Эри зажал рот мальчишки ладонью, пытаясь осмыслить услышанное. Не учили? Кажется, он начал кое-что понимать, вот только…

— Ники, у тебя есть друзья? Ребята, сверстники, с которыми ты общался, играл, гулял в Ларвии?

— Нет.

— Но ты с кем-то проводил время?

— С отцом и учителями.

— А кроме?..

— Нет.

— А как часто ты вообще разговаривал с людьми?

— По необходимости.

— И как же ты со мной заговорил?

— Вообще-то ты заговорил первым, а потом подошёл ко мне за завтраком. И снова на улице.

Эри нервно усмехнулся, обнял мальчишку и зарылся носом во влажные волосы. Теперь он понял — Ники же совершенно не умеет общаться с людьми! Он просто не знает и не понимает как это делать, потому что никогда не делал. Он, кажется, вообще не знает, что такое простые человеческие отношения, чувства, как выражать эмоции. Он не смущается, потому что понятия не имеет, что такое смущение, как это делать и главное зачем! Его что растили взаперти?

— Ники, а почему ты поехал со мной? Почему согласился, когда я предложил? — тихо спросил парень, понимая теперь, что Ники мог вообще не осознавать, чего именно хочет от него Эри. Каких отношений ждёт.

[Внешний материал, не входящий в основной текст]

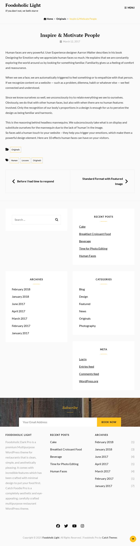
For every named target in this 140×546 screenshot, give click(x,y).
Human (14, 160)
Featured (84, 304)
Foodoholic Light (23, 5)
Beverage (85, 241)
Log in (83, 359)
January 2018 (20, 296)
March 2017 (19, 318)
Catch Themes (109, 537)
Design (83, 296)
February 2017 (21, 325)
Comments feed (89, 374)
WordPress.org (88, 381)
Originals (61, 18)
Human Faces (87, 255)
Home (48, 18)
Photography (87, 325)
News (82, 311)
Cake (82, 226)
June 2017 (18, 304)
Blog (82, 289)
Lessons (25, 160)
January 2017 (20, 333)
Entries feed (86, 366)
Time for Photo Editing (93, 248)
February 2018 (21, 289)
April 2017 (18, 311)
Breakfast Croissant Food (95, 234)
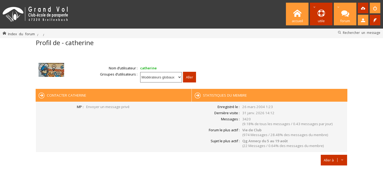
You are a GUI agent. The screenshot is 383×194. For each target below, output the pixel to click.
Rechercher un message (361, 32)
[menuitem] (363, 8)
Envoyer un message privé (108, 106)
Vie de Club (251, 130)
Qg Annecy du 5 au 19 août (265, 140)
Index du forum (21, 33)
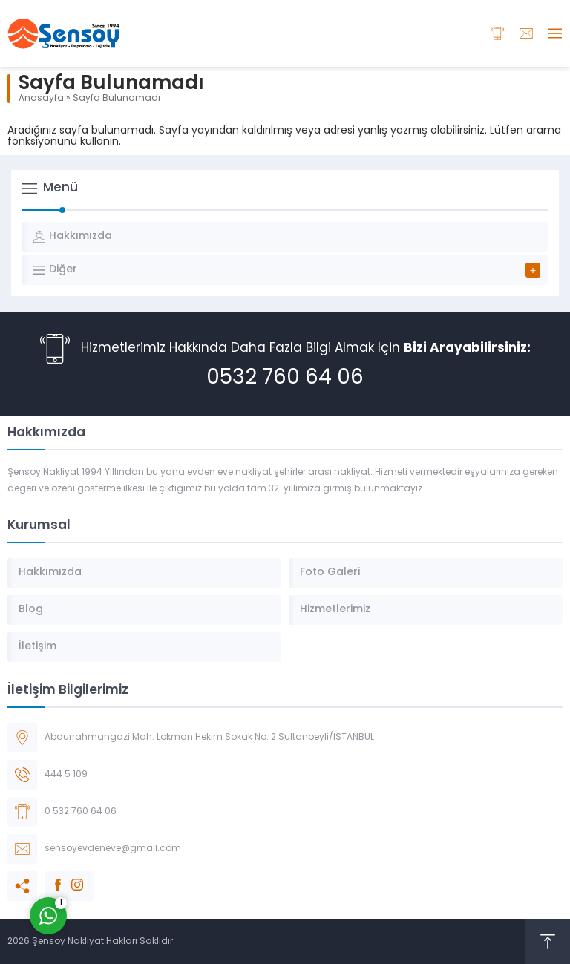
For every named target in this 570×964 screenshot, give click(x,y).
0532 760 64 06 (285, 378)
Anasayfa (41, 98)
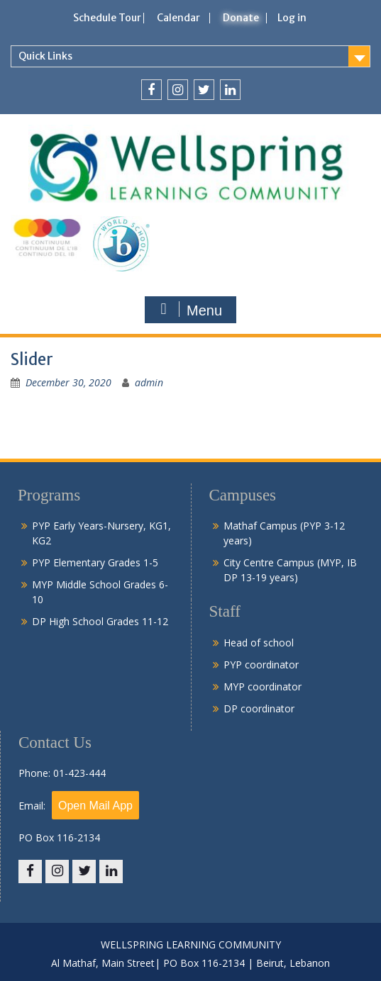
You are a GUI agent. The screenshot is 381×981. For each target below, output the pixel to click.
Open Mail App (95, 806)
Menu (188, 309)
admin (149, 382)
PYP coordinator (261, 664)
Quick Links (45, 56)
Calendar (178, 17)
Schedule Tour (107, 17)
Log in (292, 17)
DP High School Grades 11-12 (100, 621)
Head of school (258, 642)
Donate (241, 17)
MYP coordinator (262, 686)
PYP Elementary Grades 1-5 (95, 562)
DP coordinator (258, 708)
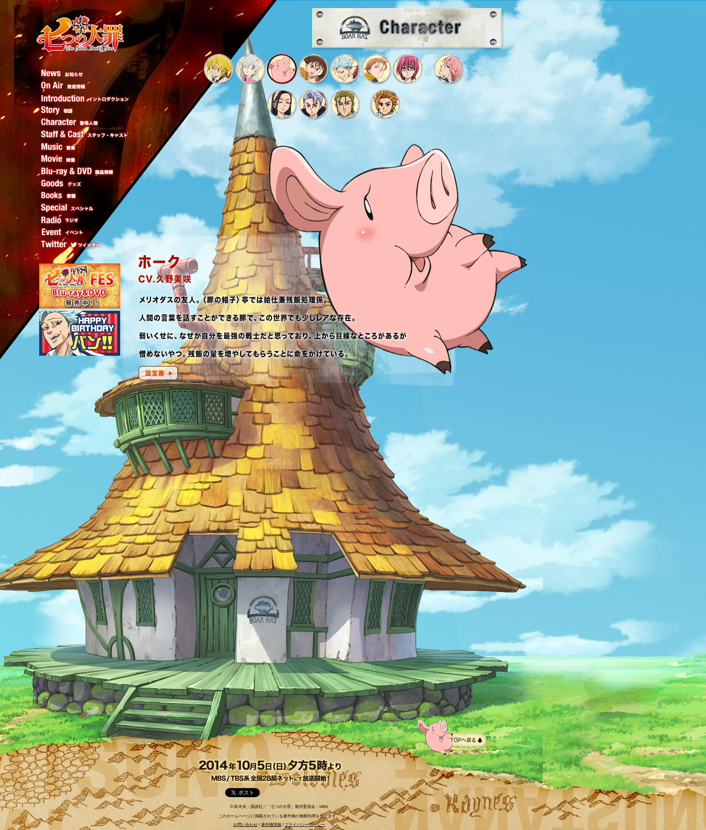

— Потому что мне понравилось проводить с тобой время. Мне было интересно. Тот день в городе был необычным и увлекательным, а ещё тот первый поцелуй — мне понравилось. — Ники отклонился и снова посмотрел своими широко распахнутыми тёмно-зелёными глазищами. — И всё что было за эти шесть дней в пути, особенно сейчас. Как ты касался меня, как… — мальчишка запнулся, и в эту секунду Эри впервые заметил нечто отдалённо напоминавшее смятение. Если бы не смотрел на него так близко, наверное, и не заметил бы, потому что Ники тут же продолжил: — Как ты ласкал меня спереди. И сзади тоже. Мне очень понравилось, и я хочу этого снова, этого и гораздо большего. А ещё хочу научиться касаться тебя. Мне нравится смотреть на тебя, слушать, находиться рядом, чувствовать твои руки и тепло. Это всё для меня впервые и, возможно, я много не знаю и не умею, но ты нравишься мне, Эри, и я хочу путешествовать с тобой.

Кажется, это была самая длинная речь, которую парень услышал от Ники за время их знакомства, и она оказалась настолько откровенной… Эри продолжал смотреть в эти чистые глаза и понял, что пропал. Вот в этот самый момент, окончательно и бесповоротно — пропал. Он уже не сможет отказаться от этого невинного и прекрасного создания. Эри не просто первый человек, с которым Ники решил переспать, он вообще первый человек, которому мальчишка доверился, первый, с кем захотел общаться, находиться рядом, кому позволил прикоснуться к себе, и осознание этого, кажется, только что пробило сердце парня. Он судорожно прижал обнажённое горячее тело к себе и выдохнул:

— О, Ники… Я тоже. Я тоже хочу... странствовать с тобой.